After getting his hand on the real Wimbledon trophy for the fourth time, Novak Djokovic revealed he used to make "improvised" versions of it as a boy.
Djokovic ended a painful wait of over two years to add to his haul of 12 major titles, finally hitting the top again after a persistent elbow injury forced him to adapt his game.
The former world number one, who arrived at the All England Club ranked 21st, overcame Rafael Nadal in a five-set epic in the semi-finals, before brushing aside Kevin Anderson in straight sets in Sunday's final.
Djokovic confessed he rushed his comeback this year and suffered more as a result, but felt Wimbledon was the perfect setting for his return to the highest level.
"It was a long journey, especially considering the elbow injury that took me out from the tour for six months. When I started training again, came back on the tour, played Australia, but I played with the pain," said Djokovic.
"It was inevitable for me to go on a table and have surgery, even though I was trying everything to avoid it, to be honest.
"I got back to the court too fast. I wasn't ready to compete. Indian Wells, Miami were not great. It took me several months really to regain the confidence, go back to basics, start to hit as many balls on the practice court as possible so I can feel comfortable playing on the high level.
"It took me many tournaments. I couldn't pick a better place, to be honest, in the tennis world to peak and to make a comeback. Wimbledon has been always a very special tournament to me, and to many players obviously.

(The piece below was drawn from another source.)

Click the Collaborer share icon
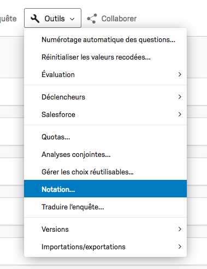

"I dreamed of winning it when I was a seven-year-old boy. I made a lot of improvised Wimbledon trophies from different materials. I really always dreamed of winning Wimbledon."
Djokovic's three-year old boy Stefan was on Centre Court for the post-match celebrations for the first time, and the champion explained how his son inspired him at Wimbledon.
"I didn't talk about it, but it was one of, if not the biggest, motivation I've had for this Wimbledon. I was visualising, imagining this moment of him coming to the stands, cherishing this moment with my wife and me and everyone. It's hard to describe," he said.
"I never had him in the box watching a tennis match. I was hoping that Wimbledon can be that tournament because he's big enough now to stay quiet maybe for 30 minutes or so. Maybe...
"There are special rules here so we have to respect them. He's under five years old, and you're not allowed to be present if under five.
"Roger, I think, had his girls and his boys last year, so I was hoping I can have Stefan, too.
"He was not there till the very moment when I was walking to get an interview. He walked in. So that was just a moment that I will carry inside of my heart forever."